Over the decades, molecular machines have seen big improvements. And the work of the three new Nobel winners contributed a lot to that, says Rigoberto Advincula. He’s a chemist at Case Western Reserve University in Cleveland, Ohio. Scientists today have a better understanding of how to create molecules that more reliably bend, loop and connect to form desired shapes. "You don't have tweezers to put them together," Advincula notes. Engineers have to design a template. Then they arrange to have a particular chemical reaction occur on that template. Depending on the reaction, it might make a thread go through some ring, for instance. That, he explains, might help the ends of two threads meet. Ever newer techniques make it easier to create more challenging shapes. One day, scientists expect to be able to scale up the process. That could allow for the design of molecular machines for everything from energy harvesting to manufacturing complex chemicals.

But that’s still a long way off. Right now, no one really knows what particular sorts of useful machines chemists will put assemble from their molecular toolboxes. ndeed, when people ask Feringa what his nano-motors might be used for, he says he “feels a bit like the Wright brothers.” Right after their first flight, these airmen would have had a hard time explaining why the world needed a flying machine. Feringa suspects there are “endless opportunities” for making good use of super miniscule motors. They might include nanomachines that seek and destroy tumor cells throughout the body, he says. Or maybe they will deliver drugs to just the cells that need them.

Stoddart applauded the Nobel committee for recognizing “a piece of chemistry that is extremely fundamental in its making and being." Sauvage, in particular, created a new type of molecular bond in order to forge his chain, Stoddart noted during a press conference. “New chemical compounds are probably several thousand a day, worldwide. New chemical reactions, well, maybe a dozen or two a month.” But when it comes to creating new bonds, he noted, “they are few and far between.
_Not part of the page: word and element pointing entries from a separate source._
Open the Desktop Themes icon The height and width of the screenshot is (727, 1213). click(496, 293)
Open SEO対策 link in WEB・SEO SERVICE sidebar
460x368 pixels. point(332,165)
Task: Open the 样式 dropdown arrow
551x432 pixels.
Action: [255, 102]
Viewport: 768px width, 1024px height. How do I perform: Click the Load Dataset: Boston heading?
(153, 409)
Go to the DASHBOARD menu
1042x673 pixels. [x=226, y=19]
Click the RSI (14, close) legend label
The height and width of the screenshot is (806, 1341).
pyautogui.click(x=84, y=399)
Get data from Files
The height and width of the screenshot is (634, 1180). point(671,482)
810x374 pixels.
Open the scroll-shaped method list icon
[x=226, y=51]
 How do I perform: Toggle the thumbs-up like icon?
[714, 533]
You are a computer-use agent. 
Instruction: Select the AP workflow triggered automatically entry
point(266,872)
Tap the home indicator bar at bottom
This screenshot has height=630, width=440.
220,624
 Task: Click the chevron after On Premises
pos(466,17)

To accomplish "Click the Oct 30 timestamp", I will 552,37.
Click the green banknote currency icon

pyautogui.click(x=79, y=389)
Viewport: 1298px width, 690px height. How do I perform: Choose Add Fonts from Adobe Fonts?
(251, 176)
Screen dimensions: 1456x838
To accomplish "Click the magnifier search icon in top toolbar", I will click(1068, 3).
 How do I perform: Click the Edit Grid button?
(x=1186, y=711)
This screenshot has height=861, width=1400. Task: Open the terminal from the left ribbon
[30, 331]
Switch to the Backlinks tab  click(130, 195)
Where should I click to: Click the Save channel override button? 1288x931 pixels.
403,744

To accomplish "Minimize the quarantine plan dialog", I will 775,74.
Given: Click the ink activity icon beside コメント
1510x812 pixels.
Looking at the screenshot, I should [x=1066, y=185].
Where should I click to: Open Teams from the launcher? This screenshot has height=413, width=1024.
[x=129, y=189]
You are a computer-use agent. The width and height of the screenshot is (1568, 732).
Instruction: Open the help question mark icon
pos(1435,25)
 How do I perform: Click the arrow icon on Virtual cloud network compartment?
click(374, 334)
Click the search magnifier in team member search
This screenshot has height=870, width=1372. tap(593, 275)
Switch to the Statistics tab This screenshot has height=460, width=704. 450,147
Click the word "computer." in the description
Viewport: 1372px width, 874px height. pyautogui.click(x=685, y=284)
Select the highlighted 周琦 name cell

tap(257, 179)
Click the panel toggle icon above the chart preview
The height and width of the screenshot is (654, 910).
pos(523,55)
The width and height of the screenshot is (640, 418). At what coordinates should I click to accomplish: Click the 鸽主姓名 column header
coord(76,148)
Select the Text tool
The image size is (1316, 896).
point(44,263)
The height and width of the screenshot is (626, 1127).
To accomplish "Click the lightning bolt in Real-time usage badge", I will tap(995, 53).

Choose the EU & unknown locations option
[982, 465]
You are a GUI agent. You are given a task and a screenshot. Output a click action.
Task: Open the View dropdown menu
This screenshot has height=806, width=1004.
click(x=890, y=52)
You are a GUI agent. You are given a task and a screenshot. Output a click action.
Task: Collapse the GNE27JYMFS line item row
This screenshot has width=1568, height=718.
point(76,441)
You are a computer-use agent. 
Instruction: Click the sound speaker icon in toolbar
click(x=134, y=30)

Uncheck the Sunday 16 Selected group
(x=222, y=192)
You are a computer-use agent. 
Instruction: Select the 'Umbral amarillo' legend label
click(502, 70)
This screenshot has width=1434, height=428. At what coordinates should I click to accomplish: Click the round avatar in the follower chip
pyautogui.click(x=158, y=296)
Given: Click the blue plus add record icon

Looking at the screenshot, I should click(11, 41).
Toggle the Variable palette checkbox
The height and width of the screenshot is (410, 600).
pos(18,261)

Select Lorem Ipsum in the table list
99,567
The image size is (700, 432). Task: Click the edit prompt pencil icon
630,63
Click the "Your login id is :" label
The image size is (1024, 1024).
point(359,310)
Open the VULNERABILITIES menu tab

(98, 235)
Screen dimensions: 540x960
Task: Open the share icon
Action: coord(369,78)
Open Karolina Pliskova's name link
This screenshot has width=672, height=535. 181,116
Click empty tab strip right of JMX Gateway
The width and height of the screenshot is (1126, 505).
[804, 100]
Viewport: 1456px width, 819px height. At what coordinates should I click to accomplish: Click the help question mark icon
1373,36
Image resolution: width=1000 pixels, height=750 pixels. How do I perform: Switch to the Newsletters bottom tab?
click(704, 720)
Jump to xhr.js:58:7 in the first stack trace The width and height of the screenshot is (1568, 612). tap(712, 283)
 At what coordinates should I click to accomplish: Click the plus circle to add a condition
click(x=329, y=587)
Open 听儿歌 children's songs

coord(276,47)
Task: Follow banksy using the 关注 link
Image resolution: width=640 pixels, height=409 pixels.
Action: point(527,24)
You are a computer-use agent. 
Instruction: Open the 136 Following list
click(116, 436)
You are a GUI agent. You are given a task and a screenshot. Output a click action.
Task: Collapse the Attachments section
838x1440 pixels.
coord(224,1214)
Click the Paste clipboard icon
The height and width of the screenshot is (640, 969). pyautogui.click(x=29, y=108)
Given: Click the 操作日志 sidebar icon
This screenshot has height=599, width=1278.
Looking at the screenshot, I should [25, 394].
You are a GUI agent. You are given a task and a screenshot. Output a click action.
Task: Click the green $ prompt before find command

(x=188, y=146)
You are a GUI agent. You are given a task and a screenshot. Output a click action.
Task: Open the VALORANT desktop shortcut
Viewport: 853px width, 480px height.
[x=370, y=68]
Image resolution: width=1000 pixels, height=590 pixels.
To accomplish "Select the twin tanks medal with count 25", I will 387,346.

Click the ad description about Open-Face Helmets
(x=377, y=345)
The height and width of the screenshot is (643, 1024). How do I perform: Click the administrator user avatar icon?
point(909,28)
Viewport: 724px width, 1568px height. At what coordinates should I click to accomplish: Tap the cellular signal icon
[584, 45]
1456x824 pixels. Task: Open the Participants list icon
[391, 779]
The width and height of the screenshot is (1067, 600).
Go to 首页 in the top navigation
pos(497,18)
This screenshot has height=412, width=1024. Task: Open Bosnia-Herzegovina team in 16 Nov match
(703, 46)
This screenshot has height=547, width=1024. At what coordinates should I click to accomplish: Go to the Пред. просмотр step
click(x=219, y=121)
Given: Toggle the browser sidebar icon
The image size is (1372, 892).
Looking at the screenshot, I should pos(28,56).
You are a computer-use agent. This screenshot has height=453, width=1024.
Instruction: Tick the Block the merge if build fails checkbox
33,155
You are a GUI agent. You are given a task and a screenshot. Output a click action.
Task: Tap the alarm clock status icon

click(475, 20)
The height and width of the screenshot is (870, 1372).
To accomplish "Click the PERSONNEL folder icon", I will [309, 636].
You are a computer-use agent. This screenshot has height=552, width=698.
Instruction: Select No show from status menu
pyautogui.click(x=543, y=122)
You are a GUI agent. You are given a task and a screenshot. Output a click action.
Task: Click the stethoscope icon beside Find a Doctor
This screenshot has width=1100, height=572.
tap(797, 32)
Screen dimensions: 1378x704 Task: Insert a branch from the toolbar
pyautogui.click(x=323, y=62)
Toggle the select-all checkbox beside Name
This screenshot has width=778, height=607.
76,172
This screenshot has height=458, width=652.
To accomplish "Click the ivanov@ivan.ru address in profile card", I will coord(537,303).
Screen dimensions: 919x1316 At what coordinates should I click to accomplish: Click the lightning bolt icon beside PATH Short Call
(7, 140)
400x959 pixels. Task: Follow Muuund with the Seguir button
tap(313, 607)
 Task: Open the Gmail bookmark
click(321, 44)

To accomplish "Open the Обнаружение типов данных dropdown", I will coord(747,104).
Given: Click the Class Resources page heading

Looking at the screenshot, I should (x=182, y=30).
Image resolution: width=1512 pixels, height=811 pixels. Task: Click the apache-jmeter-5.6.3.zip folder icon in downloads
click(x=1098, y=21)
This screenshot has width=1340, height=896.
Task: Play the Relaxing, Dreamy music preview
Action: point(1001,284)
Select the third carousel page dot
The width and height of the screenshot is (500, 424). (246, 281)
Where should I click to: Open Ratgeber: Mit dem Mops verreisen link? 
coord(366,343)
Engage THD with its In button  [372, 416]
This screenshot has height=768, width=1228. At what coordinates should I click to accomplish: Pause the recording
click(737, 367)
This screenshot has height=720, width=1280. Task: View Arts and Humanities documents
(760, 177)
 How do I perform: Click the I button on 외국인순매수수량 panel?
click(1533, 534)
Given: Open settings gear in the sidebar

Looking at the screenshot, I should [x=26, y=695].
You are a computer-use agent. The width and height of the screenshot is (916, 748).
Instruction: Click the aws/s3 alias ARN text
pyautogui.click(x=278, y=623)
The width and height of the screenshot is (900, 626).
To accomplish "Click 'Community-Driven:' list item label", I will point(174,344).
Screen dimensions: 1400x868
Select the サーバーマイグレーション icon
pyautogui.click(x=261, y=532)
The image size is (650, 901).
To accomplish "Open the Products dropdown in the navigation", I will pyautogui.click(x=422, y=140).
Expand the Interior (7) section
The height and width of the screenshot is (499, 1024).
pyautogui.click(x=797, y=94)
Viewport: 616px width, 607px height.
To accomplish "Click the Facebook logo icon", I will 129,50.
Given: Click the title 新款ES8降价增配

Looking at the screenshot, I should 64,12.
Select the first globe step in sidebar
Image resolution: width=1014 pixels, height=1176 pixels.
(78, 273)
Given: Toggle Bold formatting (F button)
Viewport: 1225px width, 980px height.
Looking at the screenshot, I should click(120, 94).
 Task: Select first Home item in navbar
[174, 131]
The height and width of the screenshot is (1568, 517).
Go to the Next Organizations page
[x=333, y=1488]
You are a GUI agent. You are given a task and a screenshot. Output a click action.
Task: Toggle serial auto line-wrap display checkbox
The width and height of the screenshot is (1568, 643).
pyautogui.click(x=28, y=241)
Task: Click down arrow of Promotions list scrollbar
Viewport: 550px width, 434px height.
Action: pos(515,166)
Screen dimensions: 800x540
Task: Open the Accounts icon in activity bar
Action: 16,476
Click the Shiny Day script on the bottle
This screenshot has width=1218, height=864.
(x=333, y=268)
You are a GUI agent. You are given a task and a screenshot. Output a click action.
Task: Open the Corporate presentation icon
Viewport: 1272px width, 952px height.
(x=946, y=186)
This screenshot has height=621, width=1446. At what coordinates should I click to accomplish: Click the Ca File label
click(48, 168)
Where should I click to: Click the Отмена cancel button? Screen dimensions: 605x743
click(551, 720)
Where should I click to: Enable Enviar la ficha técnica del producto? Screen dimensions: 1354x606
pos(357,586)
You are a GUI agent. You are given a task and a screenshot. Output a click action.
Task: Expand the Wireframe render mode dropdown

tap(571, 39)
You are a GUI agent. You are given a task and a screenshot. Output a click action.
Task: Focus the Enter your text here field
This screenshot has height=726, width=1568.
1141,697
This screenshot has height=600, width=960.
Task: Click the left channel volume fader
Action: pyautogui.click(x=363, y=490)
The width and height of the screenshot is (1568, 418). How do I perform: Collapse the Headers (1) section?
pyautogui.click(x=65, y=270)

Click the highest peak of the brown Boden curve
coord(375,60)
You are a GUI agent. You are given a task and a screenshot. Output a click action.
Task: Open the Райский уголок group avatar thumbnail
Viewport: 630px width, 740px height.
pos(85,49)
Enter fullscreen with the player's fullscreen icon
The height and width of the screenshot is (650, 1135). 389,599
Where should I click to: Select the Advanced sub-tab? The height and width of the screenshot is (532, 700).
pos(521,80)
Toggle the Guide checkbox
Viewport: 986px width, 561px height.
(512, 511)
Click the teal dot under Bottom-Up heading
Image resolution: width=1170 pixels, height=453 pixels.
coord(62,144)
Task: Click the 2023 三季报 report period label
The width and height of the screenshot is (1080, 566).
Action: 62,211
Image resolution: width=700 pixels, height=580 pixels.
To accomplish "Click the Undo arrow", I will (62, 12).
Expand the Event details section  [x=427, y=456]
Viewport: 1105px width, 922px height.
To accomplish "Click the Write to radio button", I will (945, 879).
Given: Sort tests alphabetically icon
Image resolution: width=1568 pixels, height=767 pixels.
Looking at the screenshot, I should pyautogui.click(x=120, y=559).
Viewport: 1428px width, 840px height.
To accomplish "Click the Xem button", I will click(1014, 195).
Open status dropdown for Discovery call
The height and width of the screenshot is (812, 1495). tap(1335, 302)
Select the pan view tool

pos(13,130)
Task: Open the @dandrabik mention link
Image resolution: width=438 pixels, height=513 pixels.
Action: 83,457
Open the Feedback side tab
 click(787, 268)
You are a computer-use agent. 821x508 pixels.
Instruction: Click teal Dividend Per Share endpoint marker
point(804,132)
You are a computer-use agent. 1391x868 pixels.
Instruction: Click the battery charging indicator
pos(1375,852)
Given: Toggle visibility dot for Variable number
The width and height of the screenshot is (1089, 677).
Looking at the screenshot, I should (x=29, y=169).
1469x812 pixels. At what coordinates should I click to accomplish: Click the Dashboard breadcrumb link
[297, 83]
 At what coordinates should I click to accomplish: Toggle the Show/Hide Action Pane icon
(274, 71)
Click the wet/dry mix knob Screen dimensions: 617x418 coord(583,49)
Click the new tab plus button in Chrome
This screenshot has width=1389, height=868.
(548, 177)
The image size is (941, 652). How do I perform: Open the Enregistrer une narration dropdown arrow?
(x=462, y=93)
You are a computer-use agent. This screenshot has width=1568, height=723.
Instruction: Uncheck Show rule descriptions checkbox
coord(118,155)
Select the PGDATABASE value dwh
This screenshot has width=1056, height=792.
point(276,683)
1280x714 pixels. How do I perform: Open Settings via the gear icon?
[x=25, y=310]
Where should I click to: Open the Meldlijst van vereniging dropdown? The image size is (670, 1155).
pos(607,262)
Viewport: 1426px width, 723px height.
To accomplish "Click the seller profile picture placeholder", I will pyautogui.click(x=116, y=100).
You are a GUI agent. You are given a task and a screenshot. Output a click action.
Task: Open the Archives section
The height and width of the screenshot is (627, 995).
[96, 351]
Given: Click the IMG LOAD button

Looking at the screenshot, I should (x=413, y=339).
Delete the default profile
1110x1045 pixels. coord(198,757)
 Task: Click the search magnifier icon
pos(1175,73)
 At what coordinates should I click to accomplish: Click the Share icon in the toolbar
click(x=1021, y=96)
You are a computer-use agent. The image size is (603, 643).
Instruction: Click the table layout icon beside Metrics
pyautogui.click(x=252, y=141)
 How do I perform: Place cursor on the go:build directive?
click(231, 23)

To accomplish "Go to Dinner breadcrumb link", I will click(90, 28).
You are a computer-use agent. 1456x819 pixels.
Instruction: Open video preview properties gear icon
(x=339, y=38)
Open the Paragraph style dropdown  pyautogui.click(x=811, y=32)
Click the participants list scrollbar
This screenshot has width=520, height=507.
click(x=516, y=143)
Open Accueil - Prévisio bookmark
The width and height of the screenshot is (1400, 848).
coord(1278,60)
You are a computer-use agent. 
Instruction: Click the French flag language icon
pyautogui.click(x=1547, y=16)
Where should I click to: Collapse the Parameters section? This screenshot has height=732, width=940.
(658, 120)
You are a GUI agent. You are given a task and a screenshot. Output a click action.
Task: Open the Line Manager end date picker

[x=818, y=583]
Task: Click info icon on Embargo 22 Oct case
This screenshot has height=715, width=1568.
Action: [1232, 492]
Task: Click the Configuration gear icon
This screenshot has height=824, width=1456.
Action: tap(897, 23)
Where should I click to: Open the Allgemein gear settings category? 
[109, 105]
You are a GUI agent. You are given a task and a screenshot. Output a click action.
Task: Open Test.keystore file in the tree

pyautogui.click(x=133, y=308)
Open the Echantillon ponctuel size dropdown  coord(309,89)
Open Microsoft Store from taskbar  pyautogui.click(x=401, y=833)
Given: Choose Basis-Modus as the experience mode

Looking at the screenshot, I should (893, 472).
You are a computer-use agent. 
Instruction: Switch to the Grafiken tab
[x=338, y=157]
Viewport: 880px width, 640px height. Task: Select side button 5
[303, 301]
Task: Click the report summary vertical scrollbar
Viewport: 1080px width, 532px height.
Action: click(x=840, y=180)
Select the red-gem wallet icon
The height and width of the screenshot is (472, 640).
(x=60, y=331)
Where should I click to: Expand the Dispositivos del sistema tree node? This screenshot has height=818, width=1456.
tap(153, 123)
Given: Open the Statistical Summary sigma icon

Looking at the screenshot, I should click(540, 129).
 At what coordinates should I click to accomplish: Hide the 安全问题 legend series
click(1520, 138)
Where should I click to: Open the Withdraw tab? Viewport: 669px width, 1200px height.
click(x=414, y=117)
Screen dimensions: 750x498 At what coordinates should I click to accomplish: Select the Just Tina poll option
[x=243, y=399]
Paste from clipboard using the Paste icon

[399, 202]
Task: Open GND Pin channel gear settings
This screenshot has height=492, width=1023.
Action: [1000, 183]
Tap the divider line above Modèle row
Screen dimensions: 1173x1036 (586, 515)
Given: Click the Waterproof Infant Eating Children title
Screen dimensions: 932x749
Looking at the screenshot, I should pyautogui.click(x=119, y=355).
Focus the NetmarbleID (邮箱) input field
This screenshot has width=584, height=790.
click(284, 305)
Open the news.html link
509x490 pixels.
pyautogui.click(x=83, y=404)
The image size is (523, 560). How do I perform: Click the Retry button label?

They are really the blue moons. So I think that’s what’s being recognized, more than anything." Sauvage, Stoddart and Feringa will receive their awards at a December 10 ceremony in Stockholm. They will share a prize of 8 million Swedish kronor (or about $931,000). Their award is named for Alfred Nobel. Best known as the inventor of dynamite, he was a wealthy man when he died on December 10, 1896. In his will, Nobel left much of his fortune to create prizes to those who have done their best for humanity in the fields of physics, chemistry, physiology or medicine, literature and peace.